### [What needs to be done]
Copy out the lines exactly as they stand, beginning with the line containing "The width and height of the screenshot is (850, 620)." and ending with the line containing "(x=269, y=252)", both included.

### [Input data]
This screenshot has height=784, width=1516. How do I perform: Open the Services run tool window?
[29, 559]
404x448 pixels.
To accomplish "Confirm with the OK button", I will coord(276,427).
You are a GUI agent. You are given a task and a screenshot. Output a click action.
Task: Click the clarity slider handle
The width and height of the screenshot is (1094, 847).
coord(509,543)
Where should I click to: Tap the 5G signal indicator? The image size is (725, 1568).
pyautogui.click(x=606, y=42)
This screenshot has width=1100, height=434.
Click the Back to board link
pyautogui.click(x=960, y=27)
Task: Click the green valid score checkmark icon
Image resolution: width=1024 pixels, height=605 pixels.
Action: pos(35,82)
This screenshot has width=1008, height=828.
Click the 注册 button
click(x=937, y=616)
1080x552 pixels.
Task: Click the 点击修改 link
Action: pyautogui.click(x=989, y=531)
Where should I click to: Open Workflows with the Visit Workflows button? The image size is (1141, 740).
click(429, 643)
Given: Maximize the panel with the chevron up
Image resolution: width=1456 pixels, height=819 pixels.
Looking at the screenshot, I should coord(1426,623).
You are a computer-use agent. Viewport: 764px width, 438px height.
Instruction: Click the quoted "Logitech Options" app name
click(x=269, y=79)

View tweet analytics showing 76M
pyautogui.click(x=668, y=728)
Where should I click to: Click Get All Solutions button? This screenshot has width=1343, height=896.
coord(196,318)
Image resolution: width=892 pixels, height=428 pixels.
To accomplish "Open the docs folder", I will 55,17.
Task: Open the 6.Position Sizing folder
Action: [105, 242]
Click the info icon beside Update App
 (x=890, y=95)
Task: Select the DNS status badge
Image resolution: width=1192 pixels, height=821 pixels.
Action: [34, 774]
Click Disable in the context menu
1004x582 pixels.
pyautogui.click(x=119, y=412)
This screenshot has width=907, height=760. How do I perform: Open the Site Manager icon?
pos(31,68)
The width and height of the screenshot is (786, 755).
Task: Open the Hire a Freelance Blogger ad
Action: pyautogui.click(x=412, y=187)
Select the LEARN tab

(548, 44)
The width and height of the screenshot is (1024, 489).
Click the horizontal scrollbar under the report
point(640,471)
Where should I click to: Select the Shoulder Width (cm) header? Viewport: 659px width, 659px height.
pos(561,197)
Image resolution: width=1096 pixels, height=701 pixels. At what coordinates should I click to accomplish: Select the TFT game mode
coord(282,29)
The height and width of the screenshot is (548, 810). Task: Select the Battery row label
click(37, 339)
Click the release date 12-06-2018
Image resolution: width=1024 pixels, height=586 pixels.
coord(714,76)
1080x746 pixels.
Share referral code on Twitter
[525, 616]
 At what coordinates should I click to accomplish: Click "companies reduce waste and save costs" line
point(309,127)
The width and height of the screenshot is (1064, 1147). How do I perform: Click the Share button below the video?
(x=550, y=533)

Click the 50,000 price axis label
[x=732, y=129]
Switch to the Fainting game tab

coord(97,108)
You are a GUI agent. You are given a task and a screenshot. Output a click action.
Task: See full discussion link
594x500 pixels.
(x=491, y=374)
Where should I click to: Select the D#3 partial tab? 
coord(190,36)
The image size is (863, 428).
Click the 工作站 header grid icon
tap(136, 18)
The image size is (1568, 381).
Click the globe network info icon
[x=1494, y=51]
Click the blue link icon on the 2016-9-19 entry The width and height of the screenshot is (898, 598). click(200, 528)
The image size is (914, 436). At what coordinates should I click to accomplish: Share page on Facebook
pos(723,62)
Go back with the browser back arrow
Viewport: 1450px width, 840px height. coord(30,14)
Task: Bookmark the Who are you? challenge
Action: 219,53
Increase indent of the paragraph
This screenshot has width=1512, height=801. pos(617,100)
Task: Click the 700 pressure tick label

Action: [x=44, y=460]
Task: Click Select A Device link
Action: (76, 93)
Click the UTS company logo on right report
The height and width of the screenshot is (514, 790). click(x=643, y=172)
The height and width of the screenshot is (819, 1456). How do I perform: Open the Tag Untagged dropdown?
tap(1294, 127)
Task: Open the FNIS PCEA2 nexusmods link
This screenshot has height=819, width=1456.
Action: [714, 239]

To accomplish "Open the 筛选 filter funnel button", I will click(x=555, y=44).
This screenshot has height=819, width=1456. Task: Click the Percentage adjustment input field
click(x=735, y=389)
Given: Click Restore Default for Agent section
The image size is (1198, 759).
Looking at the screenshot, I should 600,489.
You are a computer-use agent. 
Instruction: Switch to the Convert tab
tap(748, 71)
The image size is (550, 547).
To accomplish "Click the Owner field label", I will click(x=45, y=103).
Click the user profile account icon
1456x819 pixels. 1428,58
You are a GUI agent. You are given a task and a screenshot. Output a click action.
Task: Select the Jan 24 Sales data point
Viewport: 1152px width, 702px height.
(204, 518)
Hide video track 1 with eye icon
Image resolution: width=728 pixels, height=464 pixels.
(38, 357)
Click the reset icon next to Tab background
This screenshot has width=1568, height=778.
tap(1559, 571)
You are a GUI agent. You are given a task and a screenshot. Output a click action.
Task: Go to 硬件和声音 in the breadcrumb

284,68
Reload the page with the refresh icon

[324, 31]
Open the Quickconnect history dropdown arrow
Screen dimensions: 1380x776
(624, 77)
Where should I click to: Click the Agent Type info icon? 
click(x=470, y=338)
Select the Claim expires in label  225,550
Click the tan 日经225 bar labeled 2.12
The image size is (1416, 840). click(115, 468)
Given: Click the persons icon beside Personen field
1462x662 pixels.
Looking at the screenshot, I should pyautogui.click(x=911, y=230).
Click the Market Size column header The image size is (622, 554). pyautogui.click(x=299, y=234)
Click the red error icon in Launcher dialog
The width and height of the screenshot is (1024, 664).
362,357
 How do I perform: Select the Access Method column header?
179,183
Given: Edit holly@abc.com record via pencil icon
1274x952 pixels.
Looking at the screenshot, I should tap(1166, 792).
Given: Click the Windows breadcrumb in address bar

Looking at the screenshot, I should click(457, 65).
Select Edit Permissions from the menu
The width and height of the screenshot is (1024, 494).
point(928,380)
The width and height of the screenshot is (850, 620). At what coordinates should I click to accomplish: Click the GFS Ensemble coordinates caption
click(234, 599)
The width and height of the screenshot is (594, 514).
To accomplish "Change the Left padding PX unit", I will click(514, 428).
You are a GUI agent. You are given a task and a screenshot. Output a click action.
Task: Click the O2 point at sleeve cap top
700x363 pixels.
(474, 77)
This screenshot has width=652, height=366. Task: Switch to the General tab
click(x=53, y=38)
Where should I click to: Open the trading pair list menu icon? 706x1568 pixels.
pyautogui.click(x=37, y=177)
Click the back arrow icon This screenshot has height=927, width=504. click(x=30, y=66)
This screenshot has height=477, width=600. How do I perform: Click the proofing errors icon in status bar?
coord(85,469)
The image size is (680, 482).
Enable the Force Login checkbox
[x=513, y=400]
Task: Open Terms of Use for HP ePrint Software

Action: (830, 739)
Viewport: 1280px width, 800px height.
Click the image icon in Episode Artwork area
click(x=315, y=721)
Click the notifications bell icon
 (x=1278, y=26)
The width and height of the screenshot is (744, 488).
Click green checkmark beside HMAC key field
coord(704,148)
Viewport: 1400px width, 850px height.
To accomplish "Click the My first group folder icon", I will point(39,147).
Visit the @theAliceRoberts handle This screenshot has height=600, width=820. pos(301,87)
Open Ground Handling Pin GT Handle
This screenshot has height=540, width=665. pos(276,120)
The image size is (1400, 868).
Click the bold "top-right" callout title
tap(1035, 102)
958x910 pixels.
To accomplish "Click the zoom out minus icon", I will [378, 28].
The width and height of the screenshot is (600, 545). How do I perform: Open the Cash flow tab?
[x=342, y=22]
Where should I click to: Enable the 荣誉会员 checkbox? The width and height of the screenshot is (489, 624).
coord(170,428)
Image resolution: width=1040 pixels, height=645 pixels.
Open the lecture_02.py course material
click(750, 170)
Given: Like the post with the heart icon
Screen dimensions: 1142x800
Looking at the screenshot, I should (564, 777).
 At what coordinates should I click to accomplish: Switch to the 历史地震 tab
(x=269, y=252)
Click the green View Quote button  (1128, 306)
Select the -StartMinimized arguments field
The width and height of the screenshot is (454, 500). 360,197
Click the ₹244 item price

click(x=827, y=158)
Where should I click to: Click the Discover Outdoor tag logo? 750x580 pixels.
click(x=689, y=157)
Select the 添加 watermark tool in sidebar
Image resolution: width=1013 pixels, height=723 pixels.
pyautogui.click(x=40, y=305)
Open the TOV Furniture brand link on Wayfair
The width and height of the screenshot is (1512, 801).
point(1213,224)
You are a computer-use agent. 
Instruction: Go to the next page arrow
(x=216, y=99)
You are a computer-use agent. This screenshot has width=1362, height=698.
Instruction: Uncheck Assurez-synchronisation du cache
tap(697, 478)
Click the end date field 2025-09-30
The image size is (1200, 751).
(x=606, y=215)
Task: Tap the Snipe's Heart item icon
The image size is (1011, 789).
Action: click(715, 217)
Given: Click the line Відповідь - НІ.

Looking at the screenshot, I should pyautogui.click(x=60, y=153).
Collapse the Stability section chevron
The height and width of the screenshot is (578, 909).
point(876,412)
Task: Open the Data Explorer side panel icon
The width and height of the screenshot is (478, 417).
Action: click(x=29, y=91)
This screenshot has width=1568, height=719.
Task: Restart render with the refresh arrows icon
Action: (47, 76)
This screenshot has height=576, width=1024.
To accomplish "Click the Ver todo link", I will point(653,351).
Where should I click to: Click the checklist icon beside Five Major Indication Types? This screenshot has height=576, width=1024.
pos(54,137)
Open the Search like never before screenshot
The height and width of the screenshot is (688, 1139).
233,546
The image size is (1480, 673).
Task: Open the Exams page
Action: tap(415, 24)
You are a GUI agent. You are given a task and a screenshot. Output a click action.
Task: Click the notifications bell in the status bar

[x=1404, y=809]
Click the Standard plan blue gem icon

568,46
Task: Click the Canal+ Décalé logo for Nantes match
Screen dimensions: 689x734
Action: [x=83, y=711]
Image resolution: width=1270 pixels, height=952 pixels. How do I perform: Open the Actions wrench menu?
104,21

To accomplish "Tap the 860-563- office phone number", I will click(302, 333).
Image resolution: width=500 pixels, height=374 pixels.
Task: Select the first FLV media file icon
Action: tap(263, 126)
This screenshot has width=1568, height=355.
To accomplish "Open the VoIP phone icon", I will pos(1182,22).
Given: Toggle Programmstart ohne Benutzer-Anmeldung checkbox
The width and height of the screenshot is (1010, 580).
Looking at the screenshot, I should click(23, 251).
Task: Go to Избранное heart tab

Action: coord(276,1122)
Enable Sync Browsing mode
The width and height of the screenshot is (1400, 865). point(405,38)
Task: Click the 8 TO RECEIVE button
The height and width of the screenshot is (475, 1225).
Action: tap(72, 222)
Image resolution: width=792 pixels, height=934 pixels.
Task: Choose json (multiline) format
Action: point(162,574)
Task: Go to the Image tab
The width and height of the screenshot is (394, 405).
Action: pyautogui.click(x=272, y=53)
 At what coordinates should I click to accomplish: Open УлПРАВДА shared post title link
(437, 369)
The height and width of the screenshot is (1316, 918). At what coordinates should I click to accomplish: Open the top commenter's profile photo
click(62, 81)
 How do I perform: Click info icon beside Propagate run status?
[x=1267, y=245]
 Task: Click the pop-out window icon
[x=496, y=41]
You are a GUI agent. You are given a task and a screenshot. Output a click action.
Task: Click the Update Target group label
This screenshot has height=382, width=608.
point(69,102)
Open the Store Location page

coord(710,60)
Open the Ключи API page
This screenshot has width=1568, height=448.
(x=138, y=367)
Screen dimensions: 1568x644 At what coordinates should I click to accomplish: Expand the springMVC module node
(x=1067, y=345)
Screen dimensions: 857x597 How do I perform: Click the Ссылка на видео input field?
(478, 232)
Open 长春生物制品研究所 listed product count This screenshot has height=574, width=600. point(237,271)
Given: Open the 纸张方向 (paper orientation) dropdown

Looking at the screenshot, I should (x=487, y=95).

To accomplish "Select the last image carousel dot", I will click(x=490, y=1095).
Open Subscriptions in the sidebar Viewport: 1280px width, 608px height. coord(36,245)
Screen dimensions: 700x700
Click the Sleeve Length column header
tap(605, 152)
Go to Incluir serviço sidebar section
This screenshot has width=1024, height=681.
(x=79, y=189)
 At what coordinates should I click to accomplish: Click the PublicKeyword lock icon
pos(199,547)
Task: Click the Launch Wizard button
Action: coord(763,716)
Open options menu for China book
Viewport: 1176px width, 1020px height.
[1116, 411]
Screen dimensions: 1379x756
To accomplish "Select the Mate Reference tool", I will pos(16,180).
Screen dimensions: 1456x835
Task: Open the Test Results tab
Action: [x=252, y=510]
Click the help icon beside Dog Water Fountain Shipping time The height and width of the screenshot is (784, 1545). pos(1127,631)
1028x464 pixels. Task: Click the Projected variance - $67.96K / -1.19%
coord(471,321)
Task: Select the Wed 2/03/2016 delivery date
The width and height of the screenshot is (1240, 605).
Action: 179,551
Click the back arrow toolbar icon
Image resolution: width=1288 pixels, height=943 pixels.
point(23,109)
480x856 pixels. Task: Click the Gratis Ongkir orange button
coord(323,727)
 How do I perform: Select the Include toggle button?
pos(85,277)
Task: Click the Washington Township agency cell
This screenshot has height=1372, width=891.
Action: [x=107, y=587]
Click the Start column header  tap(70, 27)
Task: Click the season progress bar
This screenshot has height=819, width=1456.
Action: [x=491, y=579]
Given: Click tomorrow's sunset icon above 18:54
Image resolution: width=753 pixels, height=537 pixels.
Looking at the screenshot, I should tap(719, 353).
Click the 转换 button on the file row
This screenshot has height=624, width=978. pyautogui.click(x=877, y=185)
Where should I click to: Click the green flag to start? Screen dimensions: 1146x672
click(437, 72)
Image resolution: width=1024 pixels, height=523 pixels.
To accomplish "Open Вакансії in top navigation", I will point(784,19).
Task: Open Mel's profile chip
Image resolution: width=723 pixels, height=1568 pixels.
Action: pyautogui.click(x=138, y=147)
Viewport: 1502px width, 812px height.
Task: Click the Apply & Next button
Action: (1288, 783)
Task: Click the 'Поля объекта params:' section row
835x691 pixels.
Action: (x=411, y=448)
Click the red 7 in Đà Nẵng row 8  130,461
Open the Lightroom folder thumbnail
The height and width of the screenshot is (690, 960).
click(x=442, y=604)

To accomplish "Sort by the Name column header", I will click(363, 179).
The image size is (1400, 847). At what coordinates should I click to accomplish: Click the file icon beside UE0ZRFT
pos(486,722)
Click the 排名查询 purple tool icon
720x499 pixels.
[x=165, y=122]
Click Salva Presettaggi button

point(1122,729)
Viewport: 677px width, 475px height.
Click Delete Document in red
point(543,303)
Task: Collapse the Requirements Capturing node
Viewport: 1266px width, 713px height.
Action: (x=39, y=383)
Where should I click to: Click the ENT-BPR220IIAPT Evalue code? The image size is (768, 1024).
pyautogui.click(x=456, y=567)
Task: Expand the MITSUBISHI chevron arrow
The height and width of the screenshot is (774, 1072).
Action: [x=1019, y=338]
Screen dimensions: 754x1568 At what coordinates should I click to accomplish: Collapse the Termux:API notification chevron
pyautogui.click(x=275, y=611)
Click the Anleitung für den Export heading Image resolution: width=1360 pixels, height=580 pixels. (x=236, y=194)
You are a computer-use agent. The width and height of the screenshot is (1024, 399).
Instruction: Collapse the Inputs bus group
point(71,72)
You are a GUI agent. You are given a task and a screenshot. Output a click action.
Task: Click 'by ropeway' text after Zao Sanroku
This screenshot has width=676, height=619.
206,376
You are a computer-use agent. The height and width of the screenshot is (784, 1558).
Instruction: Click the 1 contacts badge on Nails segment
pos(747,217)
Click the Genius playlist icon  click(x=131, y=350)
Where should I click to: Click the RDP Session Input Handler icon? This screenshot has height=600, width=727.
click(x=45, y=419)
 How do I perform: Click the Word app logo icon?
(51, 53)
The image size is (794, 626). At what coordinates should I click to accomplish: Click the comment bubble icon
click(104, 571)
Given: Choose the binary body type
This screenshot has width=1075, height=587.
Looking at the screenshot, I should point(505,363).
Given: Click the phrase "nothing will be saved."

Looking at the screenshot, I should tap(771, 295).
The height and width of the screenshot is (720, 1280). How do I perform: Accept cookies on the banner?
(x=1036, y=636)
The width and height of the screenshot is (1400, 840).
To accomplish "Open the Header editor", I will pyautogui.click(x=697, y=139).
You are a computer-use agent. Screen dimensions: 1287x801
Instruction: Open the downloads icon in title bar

### [The answer]
The width and height of the screenshot is (850, 620). At what coordinates should I click to accomplish: Click the GFS Ensemble coordinates caption
click(234, 599)
The width and height of the screenshot is (594, 514).
To accomplish "Change the Left padding PX unit", I will click(514, 428).
You are a GUI agent. You are given a task and a screenshot. Output a click action.
Task: Click the O2 point at sleeve cap top
700x363 pixels.
(474, 77)
This screenshot has width=652, height=366. Task: Switch to the General tab
click(x=53, y=38)
Where should I click to: Open the trading pair list menu icon? 706x1568 pixels.
pyautogui.click(x=37, y=177)
Click the back arrow icon This screenshot has height=927, width=504. click(x=30, y=66)
This screenshot has height=477, width=600. How do I perform: Click the proofing errors icon in status bar?
coord(85,469)
The image size is (680, 482).
Enable the Force Login checkbox
[x=513, y=400]
Task: Open Terms of Use for HP ePrint Software

Action: (830, 739)
Viewport: 1280px width, 800px height.
Click the image icon in Episode Artwork area
click(x=315, y=721)
Click the notifications bell icon
 (x=1278, y=26)
The width and height of the screenshot is (744, 488).
Click green checkmark beside HMAC key field
coord(704,148)
Viewport: 1400px width, 850px height.
To accomplish "Click the My first group folder icon", I will point(39,147).
Visit the @theAliceRoberts handle This screenshot has height=600, width=820. pos(301,87)
Open Ground Handling Pin GT Handle
This screenshot has height=540, width=665. pos(276,120)
The image size is (1400, 868).
Click the bold "top-right" callout title
tap(1035, 102)
958x910 pixels.
To accomplish "Click the zoom out minus icon", I will [378, 28].
The width and height of the screenshot is (600, 545). How do I perform: Open the Cash flow tab?
[x=342, y=22]
Where should I click to: Enable the 荣誉会员 checkbox? The width and height of the screenshot is (489, 624).
coord(170,428)
Image resolution: width=1040 pixels, height=645 pixels.
Open the lecture_02.py course material
click(750, 170)
Given: Like the post with the heart icon
Screen dimensions: 1142x800
Looking at the screenshot, I should (564, 777).
 At what coordinates should I click to accomplish: Switch to the 历史地震 tab
(x=269, y=252)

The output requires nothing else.